I am slowly starting to incorporate new elements into my life to make the transition easier...
The 1st Adjustment was when at 1st w/ E being gone i was so overwhelmed not only by the end of my relationship but also about having a new home to keep up with and finances. Well i made a cleaning schedule where i do one chore a day everyday of the week, i am hoping it helps me to keep the place in order as well as not feel so overwhelmed all the time. Monday i started with taking all the Christmas stuff down and it felt good. This is the schedule i made.
So far i have been keeping to it, we will see how the rest of the week goes, i am open to adjusting things. Maybe like combining Dishes & Kitchen and opening a day to clean my room specifically like washing sheets & vacuuming etc. It has been a little difficult doing everything on my own but i am managing and learning that if i pace my self i will get there. It not easy but its working so far. Ill admit i spent at least 2 good weeks just not doing anything and just being overwhelmed but i figured i had to start somewhere and so far so good.
The Second Adjustment i have made is working on finances. I am officially on my own for all of the household bills and everything, it is really scary. I made sure i could afford everything before i bought the house on my own and i can it still scary to be on a strict budget though. I have my finances almost down to the cent.
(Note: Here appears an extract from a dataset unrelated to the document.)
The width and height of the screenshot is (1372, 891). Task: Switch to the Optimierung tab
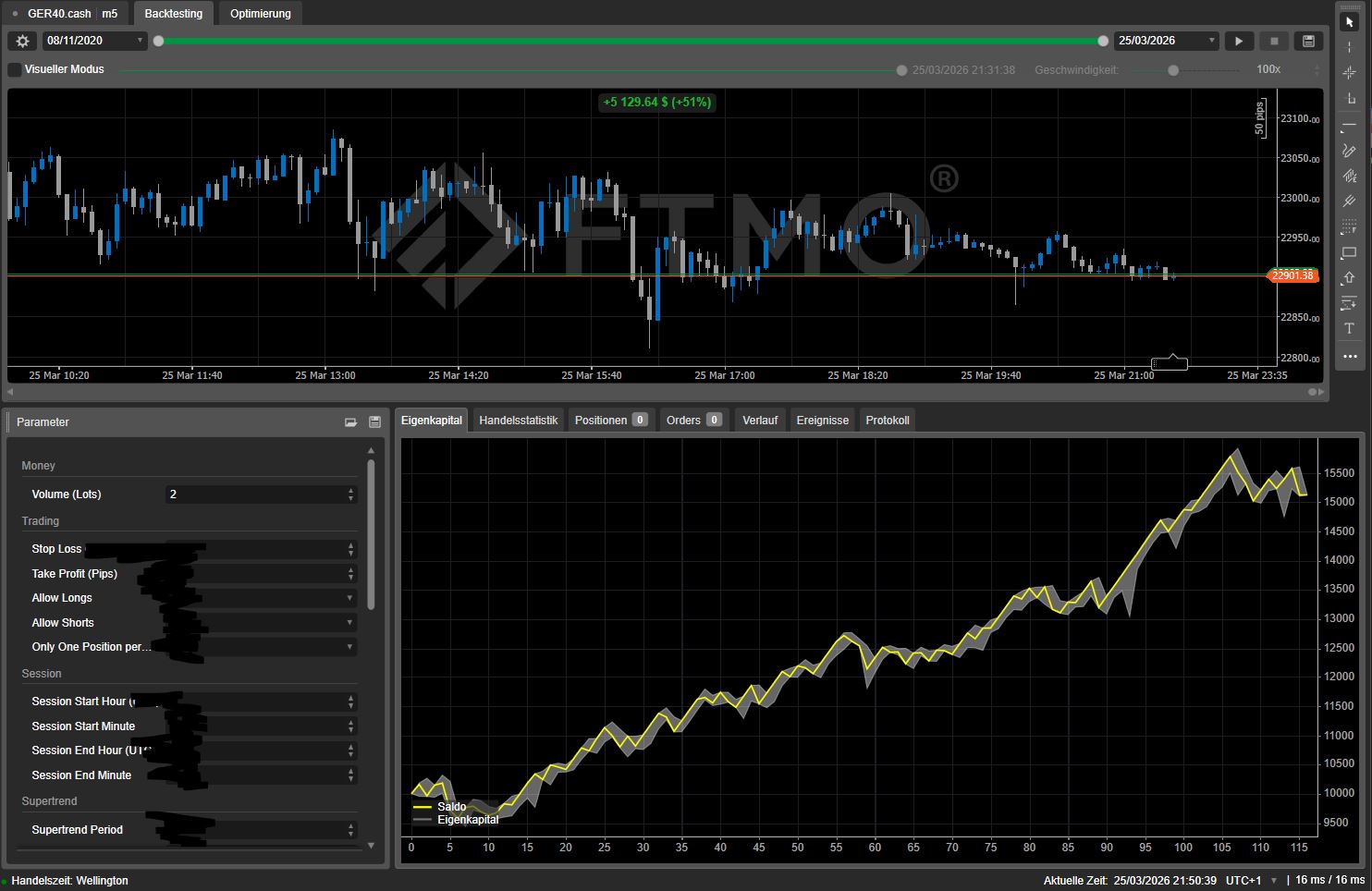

I am working on it and its not easy but i am trying and i am going to do well. But this is the 2nd aspect i am trying to incorporate into my lifestyle. Its hard to be on such a strict budget and yet still try to find time and money to have fun and go out with people etc. :( But for now i am going to do what i can and hope things work out.
The Third Adjustment is the new part time position. It's a work from home so that is the best part! And at $9/hr thats not too shabby for something like phone orders. I am a little nervous of course because its new and its learning stuff all over and all of that can be both scary and stuff but getting paid will be lovely and all of that money is going to pay my last credit card! Which i still will make a big difference. I realize it may not seem like much but with that expense gone it will help me tremendously! Then i just get to focus on my monthly utilities and mortgage, and i can focus on one of my new years resolutions Getting New Furniture! I really cant wait for that day! Along w/ decorating the house. I have lots of goals for the coming year and i plan to get there no matter how difficult the journey maybe i am going to get there.
So although i have lots of adjustments to make and things are still in the early phase and i am learning all of this, its been 2 months to the day since we broke up, im not sure if they days have gotten better or not, there are good days & bad days but overall i am okay with where i am and excited for where my life is headed.